Brands love loyalty. They’re so nuts for it that in the US alone, businesses spend $50 billion a year on their loyalty programs. And there’s a reason companies bend over backwards to earn the loyalty of their customers; loyalty programs have been shown to account for up to 20 percent of earnings.
But to us consumers, loyalty programs mean having to keep track of a veritable deluge of points, miles, bonuses, club memberships, discounts, and cards. So. Many. Cards. And I have a sneaking suspicion that carrying all those cards around in my wallet is wearing on my glutes.
Cardberry is looking out for anyone who’s strung out on or weighed down by loyalty cards. The Russian startup found that about 60 percent of such cards in the hands of American consumers go unused as a result of their unwieldiness. Their solution: one card to rule them all. Yes, exactly like Coin but with a few differences which we’ll get to later.
There’s three components to Cardberry’s card-merging process.
First is the card itself – the one card that is able to morph into whichever loyalty card you choose. It has the same form factor as the other plastic cards we’re used to; same size, magnetic stripe and an embedded barcode through LED that can be read off the front of the card.
Cardberry also provides users a with a card reader. On swiping a loyalty card, the reader obtains identification information from the magnetic stripe and creates a QR code. The Cardberry card is then inserted into the reader and pulls in the info stored in the QR. Then, through Bluetooth, the card is sync’d to your cell phone through the Cardberry smartphone app. The card reader is also used to charge your Cardberry card (and whatever other QI-supported device you may own).

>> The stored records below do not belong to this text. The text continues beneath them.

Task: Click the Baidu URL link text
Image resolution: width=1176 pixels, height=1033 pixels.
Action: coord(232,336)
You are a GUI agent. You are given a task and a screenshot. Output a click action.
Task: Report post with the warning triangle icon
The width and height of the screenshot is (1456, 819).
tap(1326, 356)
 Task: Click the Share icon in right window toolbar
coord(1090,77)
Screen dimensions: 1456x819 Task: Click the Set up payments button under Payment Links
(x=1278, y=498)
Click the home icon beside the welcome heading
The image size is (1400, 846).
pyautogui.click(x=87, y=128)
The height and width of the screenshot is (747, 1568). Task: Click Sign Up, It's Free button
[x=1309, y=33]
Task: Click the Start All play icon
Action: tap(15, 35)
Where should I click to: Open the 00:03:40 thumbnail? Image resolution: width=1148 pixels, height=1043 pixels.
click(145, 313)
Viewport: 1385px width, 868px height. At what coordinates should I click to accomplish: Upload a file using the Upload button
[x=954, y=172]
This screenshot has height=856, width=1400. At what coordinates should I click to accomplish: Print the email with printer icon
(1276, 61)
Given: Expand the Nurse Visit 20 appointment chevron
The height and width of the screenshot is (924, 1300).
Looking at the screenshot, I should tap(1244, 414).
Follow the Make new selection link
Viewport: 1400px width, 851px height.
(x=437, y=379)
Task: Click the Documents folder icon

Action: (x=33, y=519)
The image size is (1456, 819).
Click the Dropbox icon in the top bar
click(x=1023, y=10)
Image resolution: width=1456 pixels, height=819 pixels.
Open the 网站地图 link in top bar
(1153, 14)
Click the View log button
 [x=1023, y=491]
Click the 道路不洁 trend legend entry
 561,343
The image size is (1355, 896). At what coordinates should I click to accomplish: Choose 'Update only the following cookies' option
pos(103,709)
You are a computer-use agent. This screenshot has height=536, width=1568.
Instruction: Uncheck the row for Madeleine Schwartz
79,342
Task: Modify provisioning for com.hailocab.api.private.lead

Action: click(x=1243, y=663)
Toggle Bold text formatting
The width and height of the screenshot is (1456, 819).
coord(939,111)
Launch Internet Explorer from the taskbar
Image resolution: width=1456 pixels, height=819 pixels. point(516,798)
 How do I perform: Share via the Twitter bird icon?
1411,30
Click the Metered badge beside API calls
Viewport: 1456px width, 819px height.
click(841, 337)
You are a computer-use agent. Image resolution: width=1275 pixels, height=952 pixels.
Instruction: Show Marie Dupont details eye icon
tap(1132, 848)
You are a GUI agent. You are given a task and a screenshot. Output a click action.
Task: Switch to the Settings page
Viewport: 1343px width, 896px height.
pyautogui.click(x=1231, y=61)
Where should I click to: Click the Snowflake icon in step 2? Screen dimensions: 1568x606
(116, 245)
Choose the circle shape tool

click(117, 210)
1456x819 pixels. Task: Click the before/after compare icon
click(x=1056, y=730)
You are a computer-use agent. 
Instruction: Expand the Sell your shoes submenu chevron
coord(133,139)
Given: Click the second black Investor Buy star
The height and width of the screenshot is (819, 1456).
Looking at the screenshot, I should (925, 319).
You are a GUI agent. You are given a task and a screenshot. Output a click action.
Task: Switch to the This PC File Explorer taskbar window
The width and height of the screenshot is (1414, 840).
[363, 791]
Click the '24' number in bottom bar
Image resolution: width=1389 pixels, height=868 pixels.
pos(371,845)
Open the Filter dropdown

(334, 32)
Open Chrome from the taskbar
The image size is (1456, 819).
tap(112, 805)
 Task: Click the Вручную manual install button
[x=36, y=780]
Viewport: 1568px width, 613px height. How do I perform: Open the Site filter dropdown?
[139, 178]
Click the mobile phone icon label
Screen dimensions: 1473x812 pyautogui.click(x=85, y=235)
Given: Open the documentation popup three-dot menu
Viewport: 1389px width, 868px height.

Once you’re at a store and need to use a particular loyalty card, you pair the Cardberry card with the app (again, through Bluetooth) and then choose the card you’d like to use from your smartphone. Voila: the Cardberry card assumes all the info of that particular card and can be scanned or swiped.
Now to address the elephant in the room.
Cardberry does do the same basic thing as Coin and other services like Plastc and Swyp, but there are a few ways in which they hope to upstage the competition.
Most notably, Cardberry offers a social component to its service, wherein users can obtain access to friends’ loyalty cards for a period of 24 hours by making a request through the app – or a user can just choose to send someone a particular value from an existing card stored in the app.
Unlike Coin, the Cardberry card is rechargeable and supports RFID. More importantly, the magnetic stripes on their cards support encoding for all three data tracks. According to Coin’s support page: “Coin does not transmit Track 1 data and may be rejected at the point of payment,” which means that it will be rejected at places that require the account holder’s name to be read off the card. As a result, Cardberry supports a wider range of card types.
The startup also has plans to create a marketplace for loyalty programs so that brands can reach customers directly on a digital platform and obtain data on them.
Cardberry is definitely not a pioneer. However, it does operate in an industry that’s full of potential, and one that’s yet to see any one clear leader. With almost 8,000 pre-orders and a persuasive price-point of $100 for the entire product set, the startup has shown that it’s one to be taken seriously.